The data mining process just means extracting relevant information from the tons of available data in the database. The relevance of data is with respect to the problem statement of any particular project. Data miner in SQL Developer 4.1 has enhanced features, and though it is significant to touch upon the new features that can be useful for emerging technologies and the users, in this chapter we will be discussing all the new features provided with the Data Miner tool and also the general enhancements in and around the tool. One of the most relevant and significant additions to the data mining capability is the growing popularity of JSON data and its use in Big Data configuration. Data Miner now provides an easy-to-use JSON Query node. In this chapter, we will start off with data source node preparation.
As a first step, to invoke the data miner tool within SQL Developer, the next screenshot explains the data miner architecture diagrammatically. Data Miner by default is integrated into SQL Developer since version 2.0 and when invoked from Tools | Data Miner, it checks for the Data Miner repository.
As a prerequisite, Oracle Enterprise Edition is required to hold the Data Miner Repository under the schema called ODMRS.
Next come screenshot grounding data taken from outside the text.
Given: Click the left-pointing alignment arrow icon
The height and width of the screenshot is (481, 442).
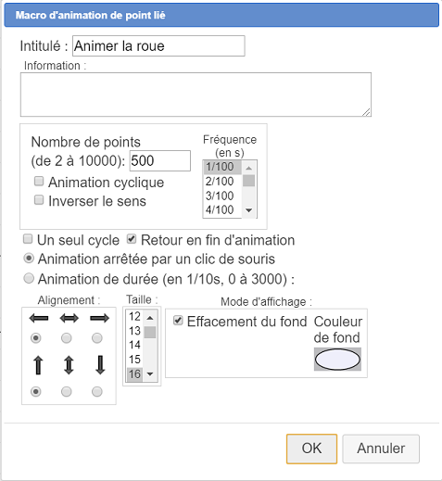Looking at the screenshot, I should pos(39,318).
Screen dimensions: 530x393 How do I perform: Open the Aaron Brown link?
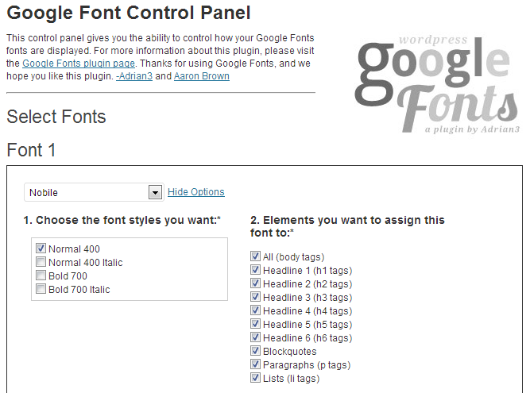[x=201, y=77]
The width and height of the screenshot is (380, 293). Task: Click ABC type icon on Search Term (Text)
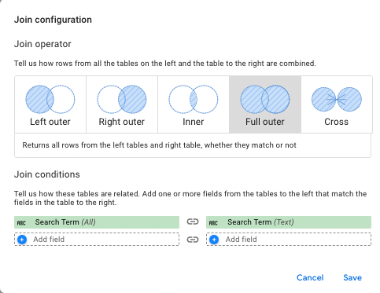click(213, 222)
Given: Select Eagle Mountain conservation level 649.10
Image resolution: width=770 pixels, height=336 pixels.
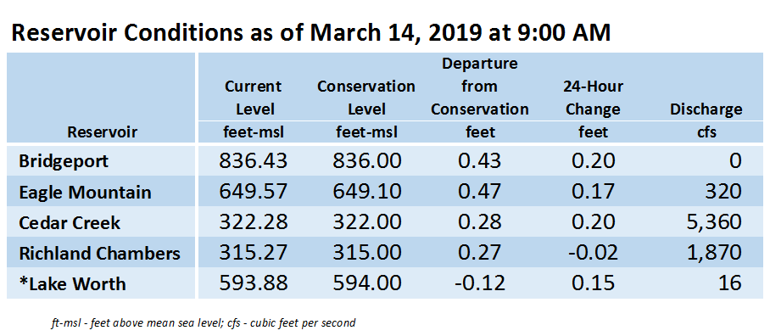Looking at the screenshot, I should (x=366, y=192).
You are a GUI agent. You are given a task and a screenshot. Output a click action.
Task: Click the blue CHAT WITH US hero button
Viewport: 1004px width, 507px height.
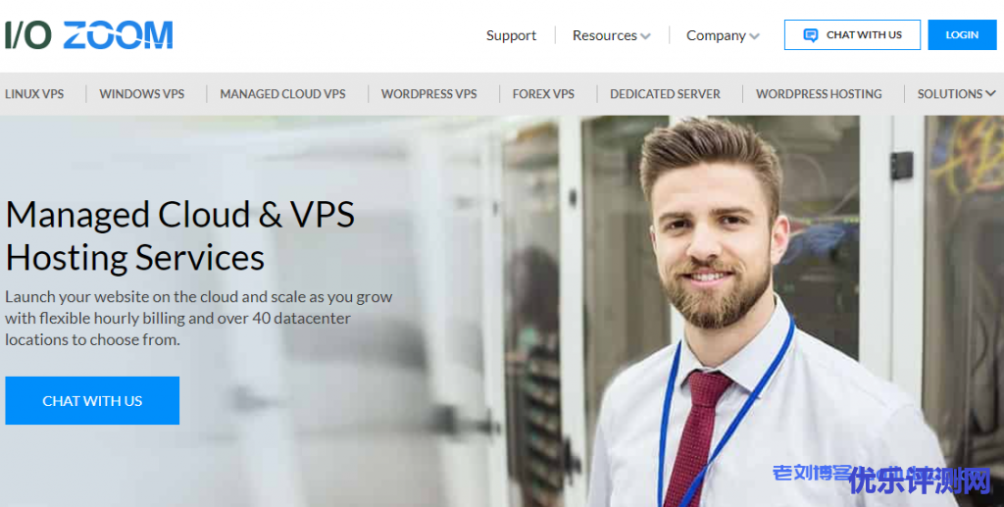point(92,400)
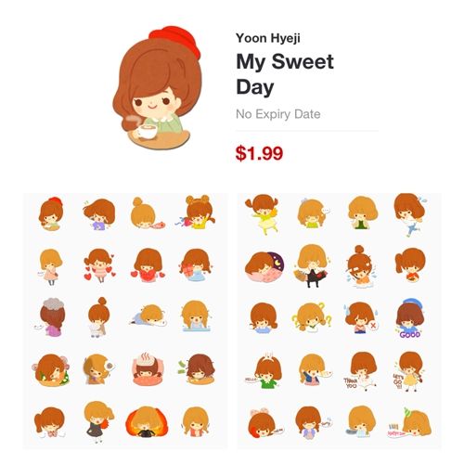Pick the girl with bear ears sticker
The width and height of the screenshot is (464, 464).
point(198,213)
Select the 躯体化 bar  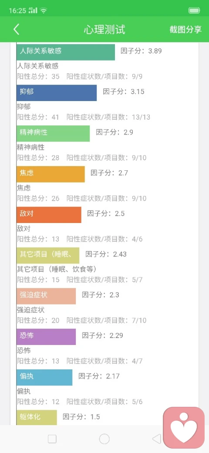(x=37, y=417)
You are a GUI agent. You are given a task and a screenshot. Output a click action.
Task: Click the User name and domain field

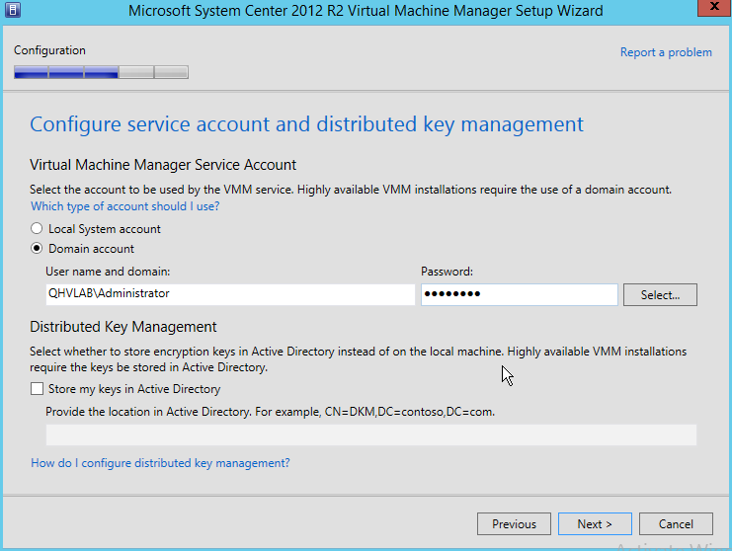point(229,294)
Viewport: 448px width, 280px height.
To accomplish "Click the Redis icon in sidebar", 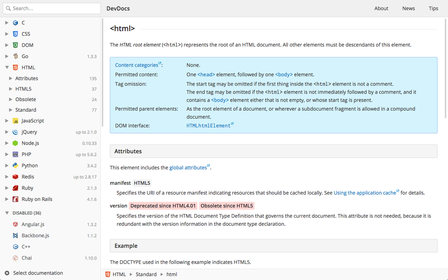I will [x=15, y=177].
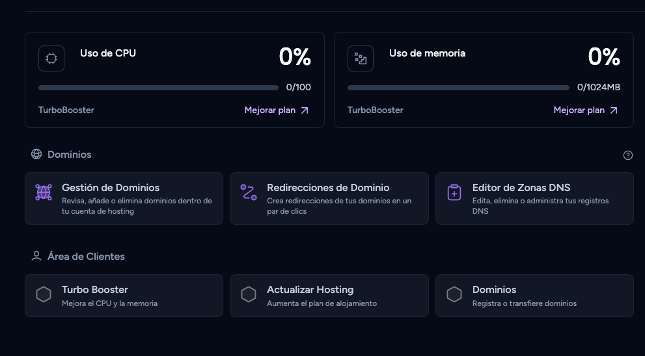This screenshot has width=645, height=356.
Task: Click the Gestión de Dominios globe icon
Action: click(x=44, y=192)
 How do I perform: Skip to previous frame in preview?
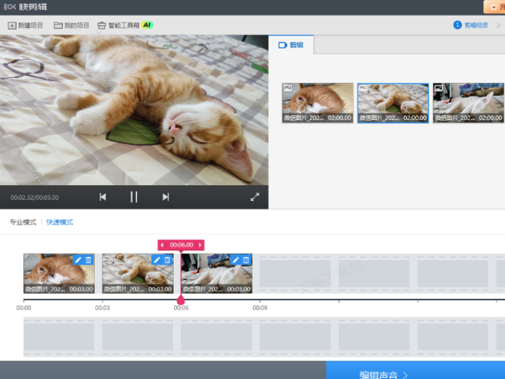coord(103,197)

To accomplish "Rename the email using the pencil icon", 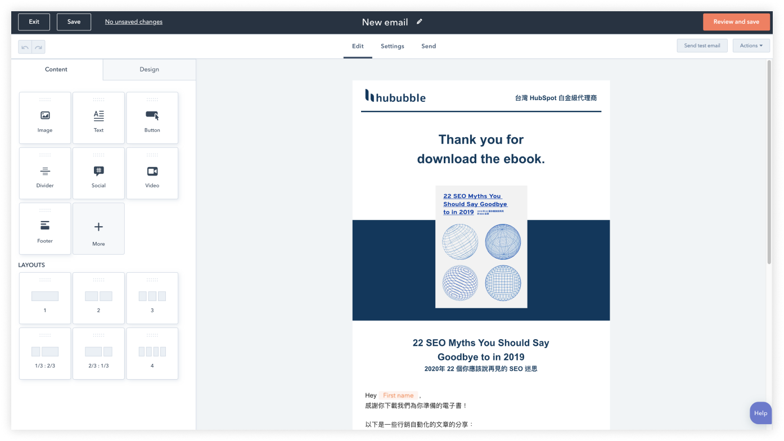I will (x=418, y=22).
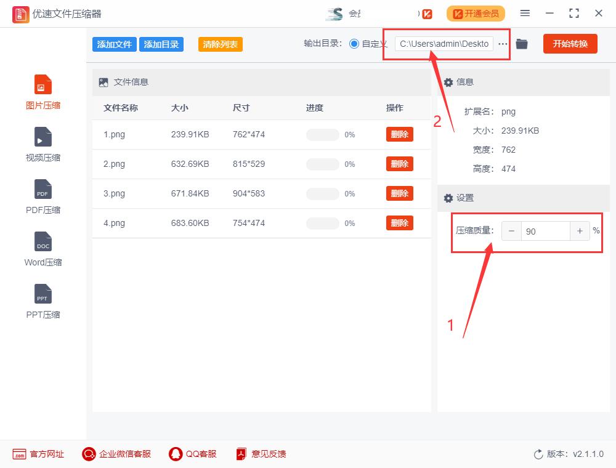The image size is (616, 468).
Task: Open the PPT压缩 tool
Action: 43,301
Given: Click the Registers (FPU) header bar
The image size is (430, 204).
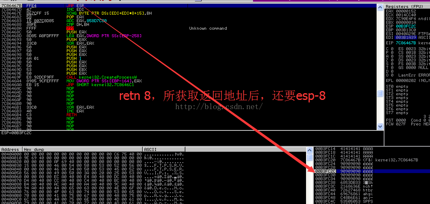Looking at the screenshot, I should tap(407, 6).
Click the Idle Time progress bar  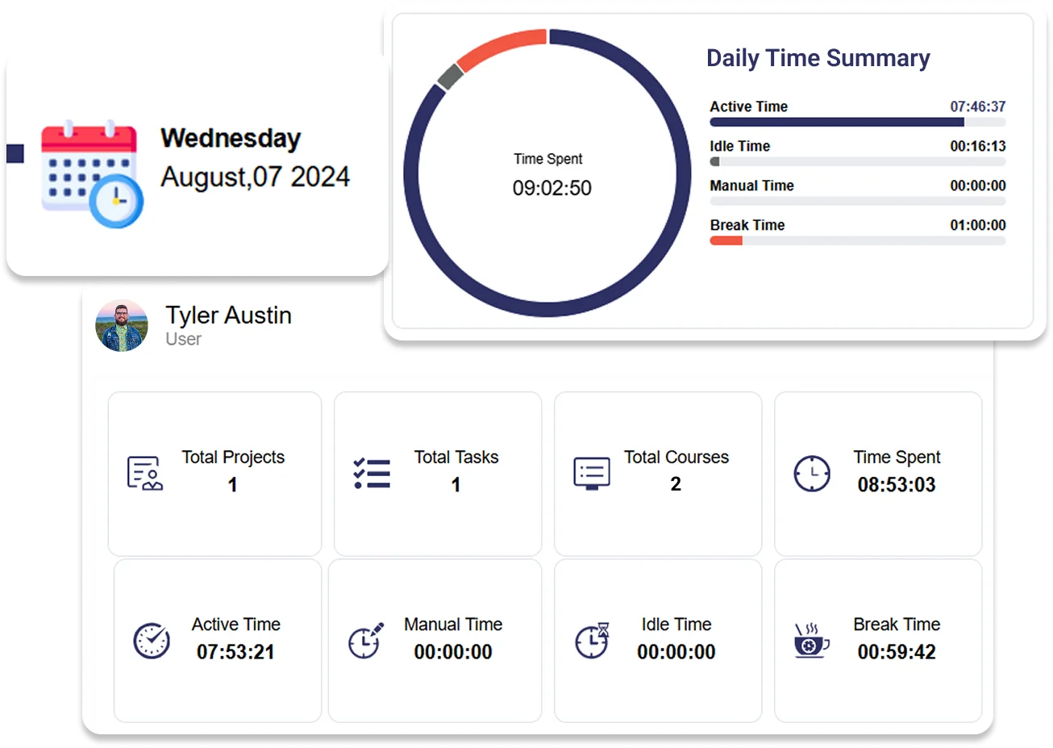pos(858,162)
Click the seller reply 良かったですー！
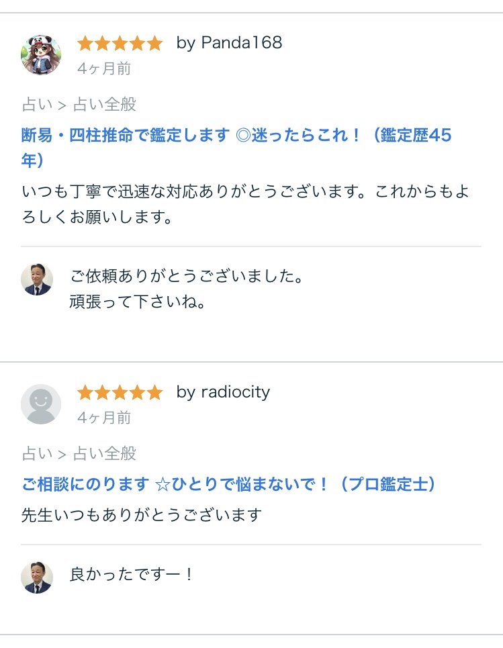503x648 pixels. (132, 575)
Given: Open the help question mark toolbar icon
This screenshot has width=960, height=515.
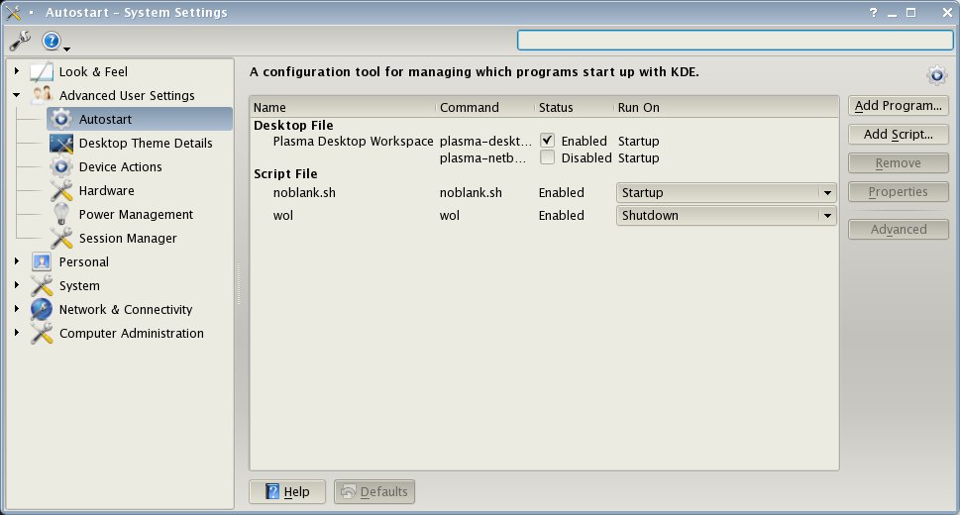Looking at the screenshot, I should point(52,41).
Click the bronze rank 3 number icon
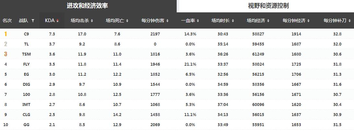The width and height of the screenshot is (354, 131). (6, 54)
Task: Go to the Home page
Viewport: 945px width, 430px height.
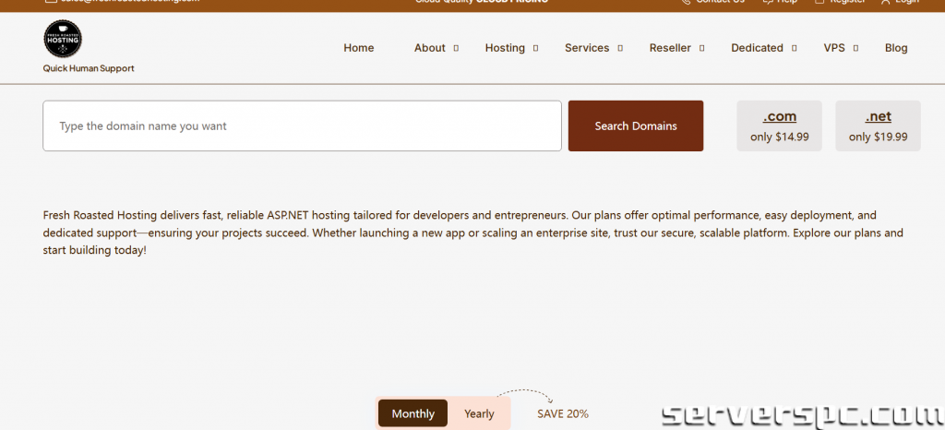Action: tap(358, 48)
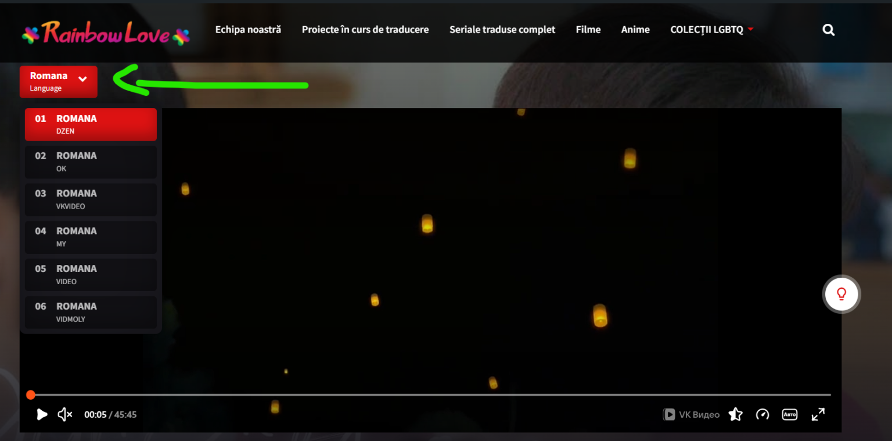The image size is (892, 441).
Task: Open the COLECȚII LGBTQ dropdown menu
Action: click(x=711, y=30)
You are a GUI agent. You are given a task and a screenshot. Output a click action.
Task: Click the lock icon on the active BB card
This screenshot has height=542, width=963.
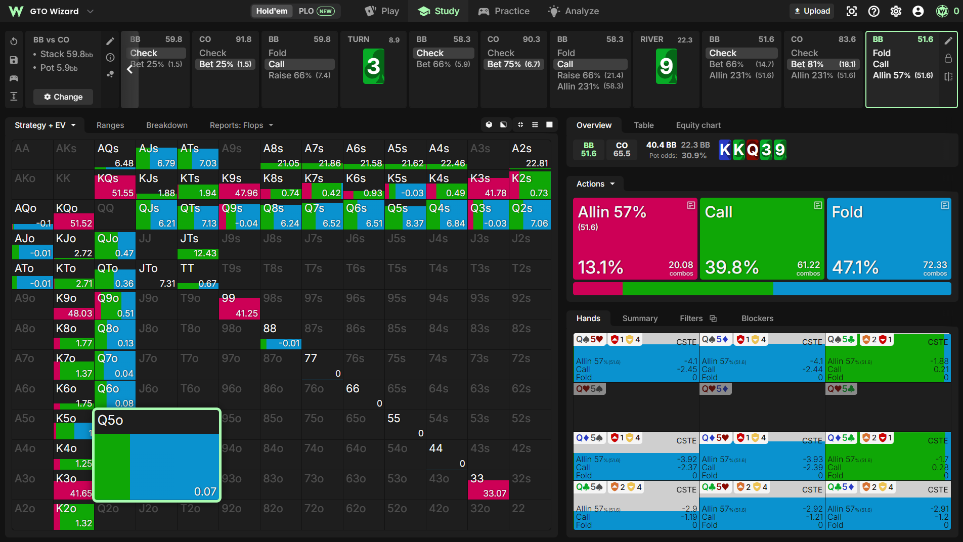[x=948, y=59]
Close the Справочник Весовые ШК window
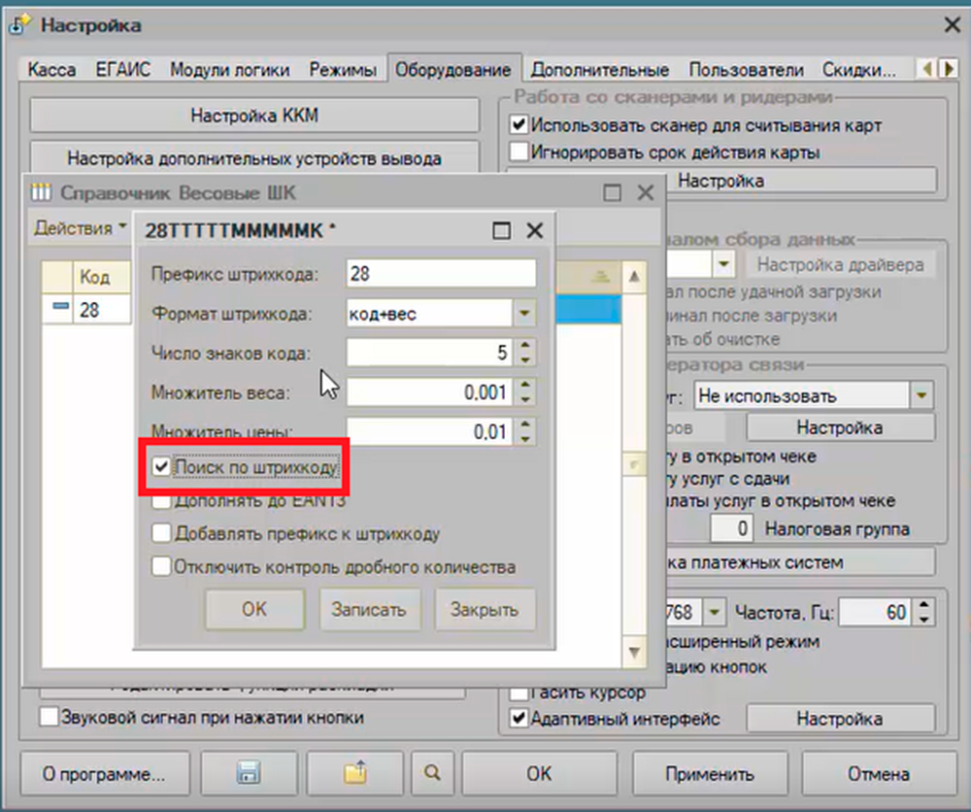Viewport: 971px width, 812px height. pyautogui.click(x=645, y=192)
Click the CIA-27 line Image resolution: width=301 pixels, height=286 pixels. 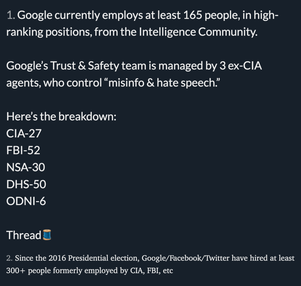click(24, 133)
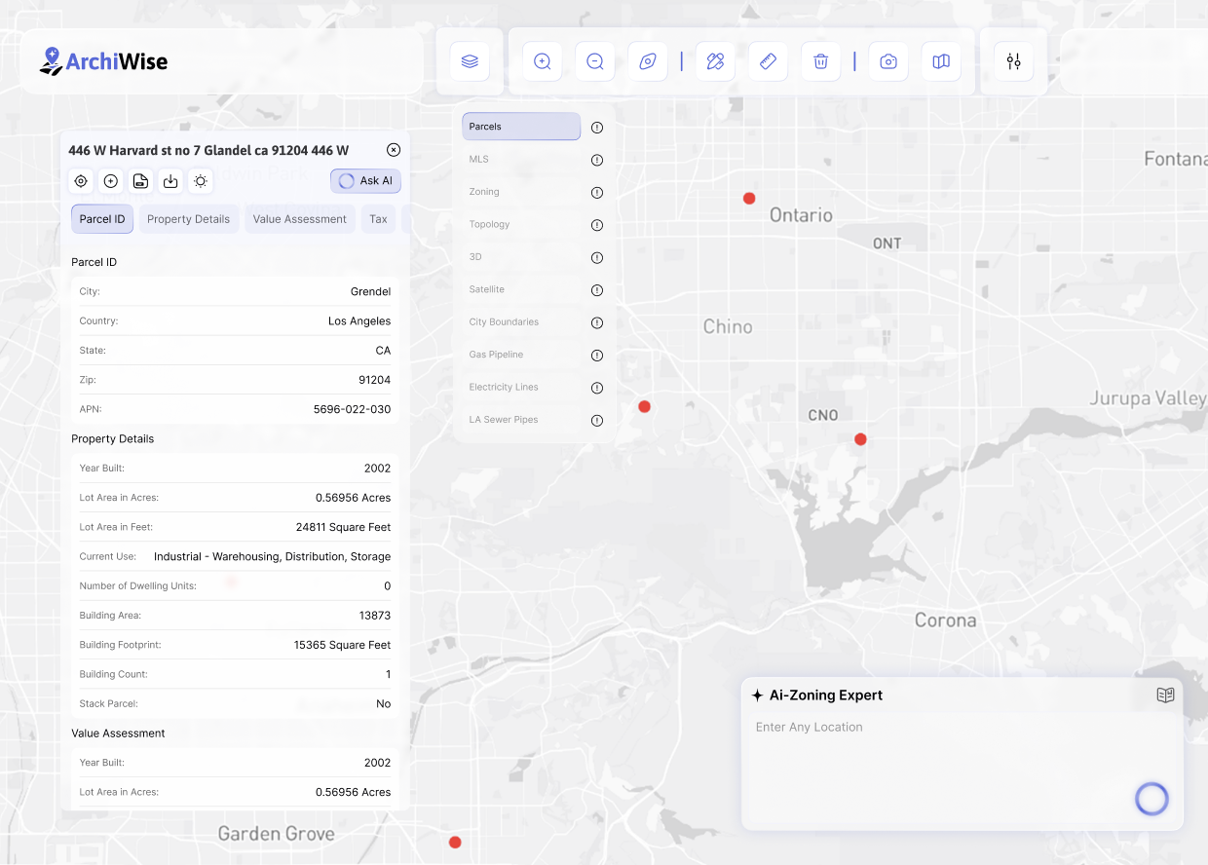Switch to the Property Details tab

[188, 219]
When invoked, SQL Developer prompts for the installation of the Data Miner repository, if the repository is not already built. In my case, my database did not have a repository and I was prompted to create one, as shown in the following screenshot:
A Data Source node becomes the source of data for the data mining project. A data source node specifies the build data for a model. We will use the examples that were installed during the installation of the Data Miner repository. The following is the sequence that we will follow to add the data source node:
We can have the Workflow Jobs tab also open while we start creating our first project. To do this, go to View | Data Miner | Workflow Jobs.
Before you begin working on a Data Miner workflow, you need to create a Data Miner project, which serves as a container for one or more workflows. We created the data mining user during the installation; the user name is DM user. In the Data Miner tab, right-click on the data mining user connection that you previously created and select New Project, as shown in the following screenshot:
A Data Miner workflow is a collection of connected nodes that describe data mining processes and provide directions for the Data Mining server. The workflow actually emulates all phases of a process designed to solve a particular business problem.
The workflow enables us to interactively build, analyze, and test a data mining process within a graphical environment, as shown in the following screenshot:
Immediately after creating a new workflow, we will be able to see a blank workflow screen ready to build the workflow. The graphical representation for the workflow can be built by dragging and dropping into the workflow area. The components pane will give us all the nodes that we wish to add to the workflow.
The components palette shows all the available types of nodes that we can use to build our workflow, but we will only use a couple of nodes as examples in this chapter.
The following table shows all the available types of nodes, only for reference purposes.
Remember, we had installed the sample data along with the data miner repository. For the rest of the chapter, we will use the sample tables from the sample to show the data miner concepts. As shown in the following screenshot, we will be using the table called INSUR_CUST_LTV_SAMPLE
owned by the DM user to mine the data and exhibit the analytics capability of Data Miner:
In the Define Data source dialog box, select the said table, click on Next and then finish to have the data source created. Explore Data is another node that will be added, which can help us validate the data source. For this, just right-click on the Data Source node and select Connect, drag the arrow up to the Explore Data node, and we have completed the step.
Once all the nodes are placed in the required order, the next step would be to link the nodes in a meaningful and correct way. In the following example, you can see how the Data Source node is connected to the Explore Data node by right-clicking and selecting the Connect option.
After connecting the nodes in a meaningful fashion, we will be able to run the node and submit a workflow job related to it. Right-click on the Explore Data node and select the Run option to submit the workflow job. The status of the related workflow job will be displayed in runtime on the Workflow Jobs pane.
Once the nodes are defined, we are ready to run the nodes, which in turn submits the workflow job. The workflow job pane displays the submitted job and its status. A completed job is shown with a green tick (√) under the status column. We are now ready to generate the statistics report for the Explore Data node.
By clicking on View Data, Data Miner creates statistics based on a lot of information about each attribute in the dataset including a histogram, distinct values, mode, average, min and max value, standard deviation, variance, skewness, and kurtosis.
The display enables you to visualize and validate the data, and also to manually inspect the data for patterns or structure.